データにさえしてしまえば、どんな音でも再現ができるのです 13

音をプログラムする側からしても、鳴らしたい音があったら、 それを録音してデジタルデータにし、PCM音源に供給するだけでいいので、 非常に簡単に目的の音を得られます 14。 いままで挙げた音源は、音そのものを得るまでにかなりの労力が必要ですが、 それに比べると、PCM音源の場合、音を得るだけならずいぶんカンタンだといえます。

ここまで書くといいことづくめのように思われるかもしれません。 しかし、弱点がないわけではないのです。 PCM音源の弱点はその波形データ量の大きさです。 たとえば、ごく一般的なCDについて考えてみましょう。 CDはサンプリングレート44.1kHz、16ビット/サンプル、2チャンネルです。 ここから1秒間のデータ量を計算すると、

データ量 = 44100sample / 1sec × 16bits / 1sample × 2 × 1sec

 = 44100 × 16bits × 2

 = 1411200bits = 176400bytes = 172.27KB

これは1分間にすると10MBにもなってしまいます。 昨今は大容量メディアが一般的ですのでこれくらいの容量はなんでもありませんが、 インターネット配信される場合などは、 やはりちょっとネックになってしまう容量です。


5.   MIDI音源


MIDI 15 というのは、音を出す原理の名前ではなく、制御プロトコルの名前なので、 本来はここに並べて挙げるのは正しくないのですが、 最近は「MIDI音源」という「音源の種類」を確立してしまっているので、 敢えてここに挙げることにします。

MIDI音源とは、内部に何らかの音源を持ち、MIDI規格の通信プロトコルに従って その音源をコントロールし、音を出す装置のことを言います。 中に入っている音源は、最近はPCM音源が多いようですが、 FM音源やウエーブテーブル音源を搭載したMIDI音源も存在します。 昔は大きな装置で、PCの外付けにして使うものでしたが、 最近はずいぶんと小型化が進み、サウンドカードにワンチップで 搭載されるのが一般的になってきています。 そのため、現在ではほとんどのPCにMIDI音源が搭載されています 16

MIDI音源の大きな特徴として、統一の「音色番号」のようなものが存在し、 その番号を指定してやるとその音が出る、ということが挙げられます。 たとえば、General MIDIという規格では、音色番号1番はピアノの音なので、 1番を指定して音を出すと、ピアノの音が出ます。

MIDIの最大の特長にして最大の欠点は、このことに由来します。 特長のほうは、音色が予め決まっているので、 いままで挙げた音源では必要だった「音を作る」 という作業が要りません。

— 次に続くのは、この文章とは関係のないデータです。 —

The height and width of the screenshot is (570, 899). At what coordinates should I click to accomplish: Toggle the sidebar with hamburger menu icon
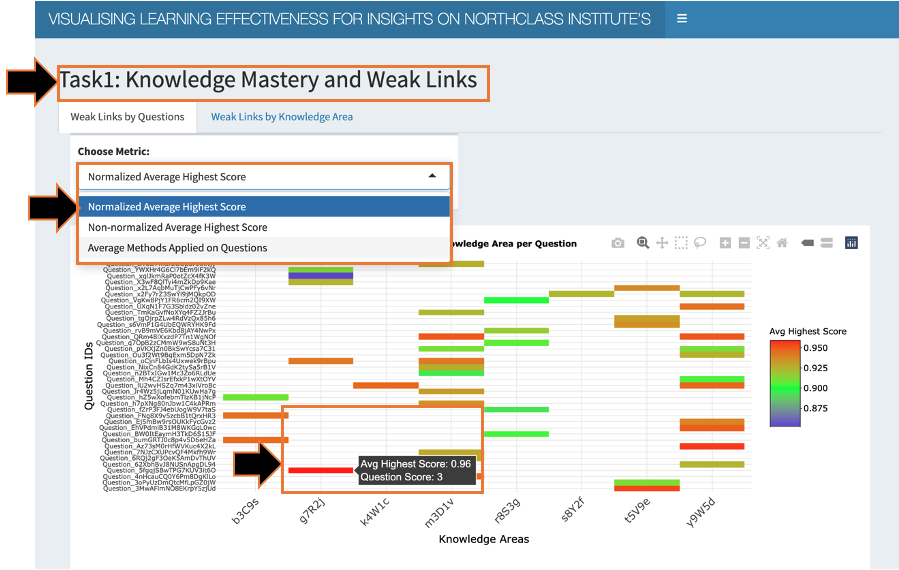682,18
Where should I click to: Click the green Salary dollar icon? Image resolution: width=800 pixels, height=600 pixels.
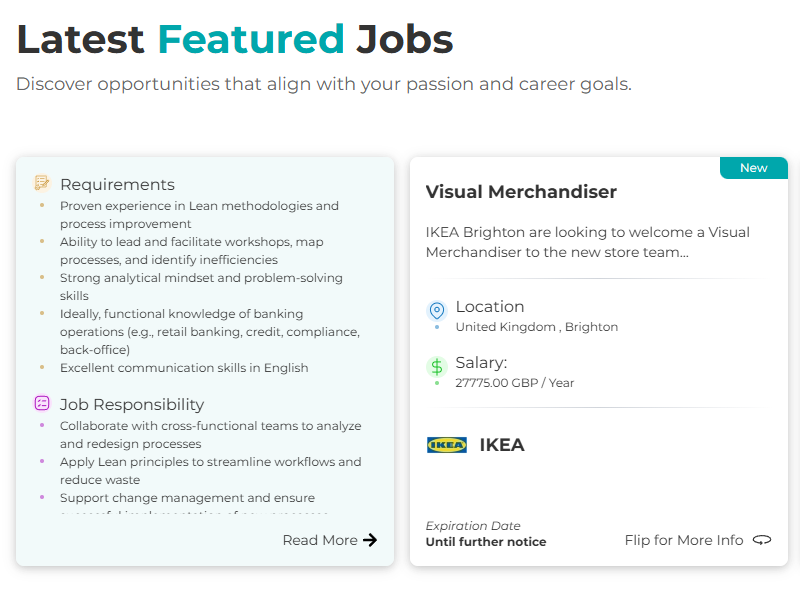(x=436, y=366)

音を出すのがこの上なくカンタンです。 しかし欠点は、音色番号に含まれていない音は出せないこと、 そして、同じ音色番号でも音源によって音が違うということです。

先ほど、音色番号1番はピアノである、と書きましたが、これは極端なことを言うと、 内部で実際に音を出している音源がPSGであろうが FM音源であろうがウエーブテーブル音源であろうが PCM音源であろうが、「とにかく1番はピアノ、誰が何と言おうとピアノ」なのです。 そう、音色番号とそれに対応する楽器の名前は定義されているのですが、 これは、具体的にどういう音か、ということを定義しているわけではないのです。

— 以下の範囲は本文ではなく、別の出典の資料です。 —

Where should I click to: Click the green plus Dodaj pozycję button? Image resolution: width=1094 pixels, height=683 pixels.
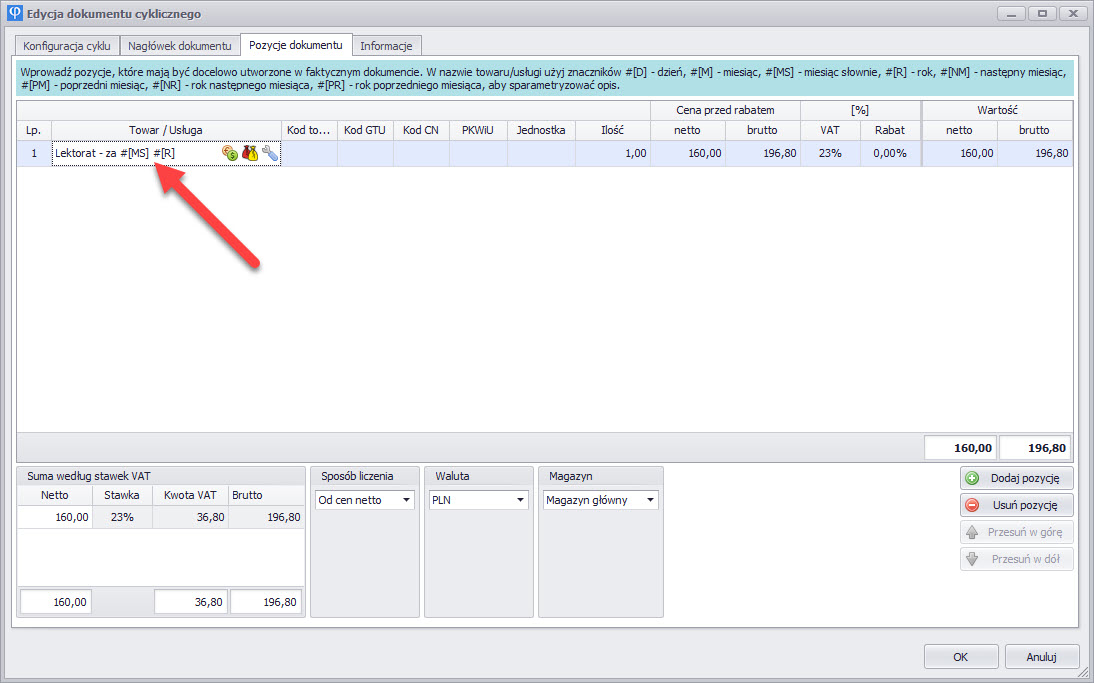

この例ほど極端でなくても、たとえばピアノにはたくさんの種類があるので、 音源をつくる人がどのピアノをモデルにするかにより、 できあがった音源の1番の音色は変わってきてしまいます。 このことはインターネット配信するゲームなどでは重要なことで、 実行環境により音楽の雰囲気が変わってしまったり、というのは、 音楽を売りにしたいような場合は致命点になりかねません。 音源のメーカーが変わると互換性は無い、くらいに考えたほうが良いでしょう。

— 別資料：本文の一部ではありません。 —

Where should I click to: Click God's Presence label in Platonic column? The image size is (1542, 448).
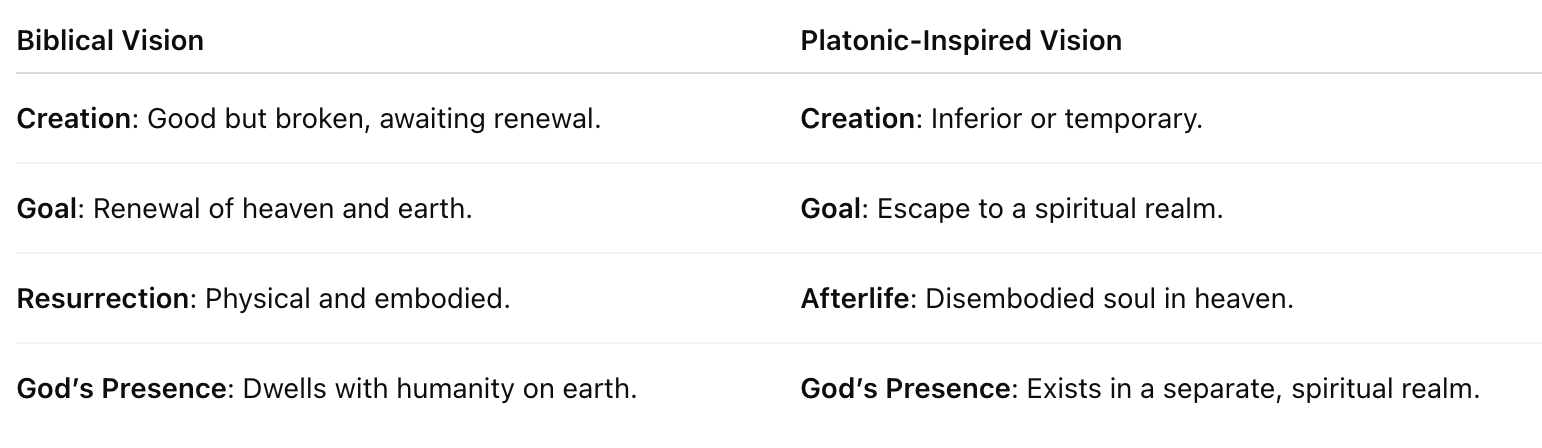(905, 389)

余談になりますが、MIDI音源の音色は、たいていどれも軽薄な感じがします。 恐らく上記のような状況を避けるためでしょうが、 このことにより、重厚で深みのある音楽を再生させることが難しく、 個人的にはなかなか好きになれない音源です。


6.   まとめ


さて、いろいろな音源について書いてきましたが、 実際にこれからゲームを作るとしてどれが使えるか、というと、 現実的な選択肢としては、PCM音源かMIDI音源しか存在しません 17

。 今日のPCやゲーム機にはこれらしか搭載されていないためです。 よって、結論としては、

「楽するならMIDI、互換性重視ならPCM」。おわり(笑)。

しかしこれでは面白くありませんね。 そこで、最近の計算機は高速ですので、それを活かし、 PSG、FM音源、そしてウエーブテーブル音源を、計算によりPCM音源で 再現してしまう、という手があります。 このためのプログラムもインターネットで公開されていたりするので、 今からそういう音源の音でゲームをつくってしまうのも面白いでしょう。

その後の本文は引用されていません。